Festivals are all about the collective. Who's carrying the beers? Who's going to hammer in the tent pegs while you hold the frame down in the wind (and let's face it, rain)? And who's got the spare bog roll when you run out with two days to go?

Heading to a packed field this summer can be a daunting prospect when you're on your own. It can be nerve-wracking to strike up a conversation, especially when loneliness is rife among young people - a BBC study last year found that 40 per cent of 16 to 24-year-olds experience it often.

Enter Camp Loner. Download Festival has led the way in making a noise about social isolation and loneliness at festivals, with the concept later spreading to the Bloodstock and Reading events.

The annual rock and metal festival at Donington Park near Derby has played host to Camp Loner since 2008, offering a spot for the solo camper to meet new like-minded pals.

"Because it is alternative stuff, is rock and metal, and many people in our group didn't have a ton of friends in school and were marginalised," Ben Willmott, who helps to run Camp Loner, tells The Big Issue. "Obviously I am stereotyping here and that is not all of us but we do get a lot of people joining our group who are anxious and nervous and might only have a few friends online and that's it.

"It's genuinely one of the most heartwarming bits on a Wednesday afternoon when people arrive at the festival, seeing people chat when they hadn't even met just two hours before and they are relaxed and talking rubbish and really enjoying themselves.
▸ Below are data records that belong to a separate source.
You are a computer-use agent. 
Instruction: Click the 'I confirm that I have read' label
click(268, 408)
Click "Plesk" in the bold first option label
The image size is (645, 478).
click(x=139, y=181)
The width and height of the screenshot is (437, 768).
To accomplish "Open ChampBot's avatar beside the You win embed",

Friendships are blossoming and it's just great."

Camp Loner was started almost by accident when one reveller from Jersey was let down by his friends a couple of months before the festival. He posted a plea for other people in the same position to join up with him at the campsite.

That first year brought together a small core of 35 to 40 people but now as many as 1,000 people camp together in a special cordon of the campsite after organisers made the special community an integral part of the Download experience.

And it is not just about five days in June either with Willmott, alongside fellow Camp Loner organisers Louise Bedwell and Chris Morris, organising meet-ups and keeping the "community vibe" going throughout the year.

He says: "Going on your own can be very daunting - there is 90,000 of them and one of you, there's five whole days and you're in the middle of nowhere, what do you do? What do you say? Actually it is one of the easiest things in the world.

"Yes, you do have to sort of reach out to engage in conversation but that little investment pays back a thousand-fold in a matter of hours."

"Big" Jeff Johns is all about conversation. The 36-year-old has become a legend in the Bristol music scene for his insatiable passion for gigs, sometimes taking in more than one per night.

With his fuzzy blond hair and his 193 cm frame, Big Jeff is unmissable down the front enthusiastically getting into the rhythm, whatever the genre.

"My experiences at gigs have helped to save and change me. For me, it was the excitement of seeing the musicians that drew me to gigs and being able to connect to something," says Johns, who was diagnosed with Asperger's a few years ago.

"I find a lot of social situations very intimidating but as soon as I go somewhere and see a stage and PA set up I know that there is something that can take that focus away."

Inclusivity is a big deal in the music world, something The Big Issue identified by including Gig Buddies in our 2019 Changemakers list for their work in allowing volunteers to team up with people who have learning disabilities to accompany them to concerts.

And the ability to meet other gig-goers has been life-changing. "Without music I think I would be a recluse. I'd really struggle making friends and forming bonds with people because I find social situations difficult," Johns says.

"I gradually found myself being inter-connected with lots of different micro-scenes within Bristol. It helped me get over my social anxieties because then I know that in between bands I can talk to people and I'd often find that we would have a shared love or a shared hate."

When you're waiting for the first set to start this summer, think about how reaching out to other gig-goers could help change the tune.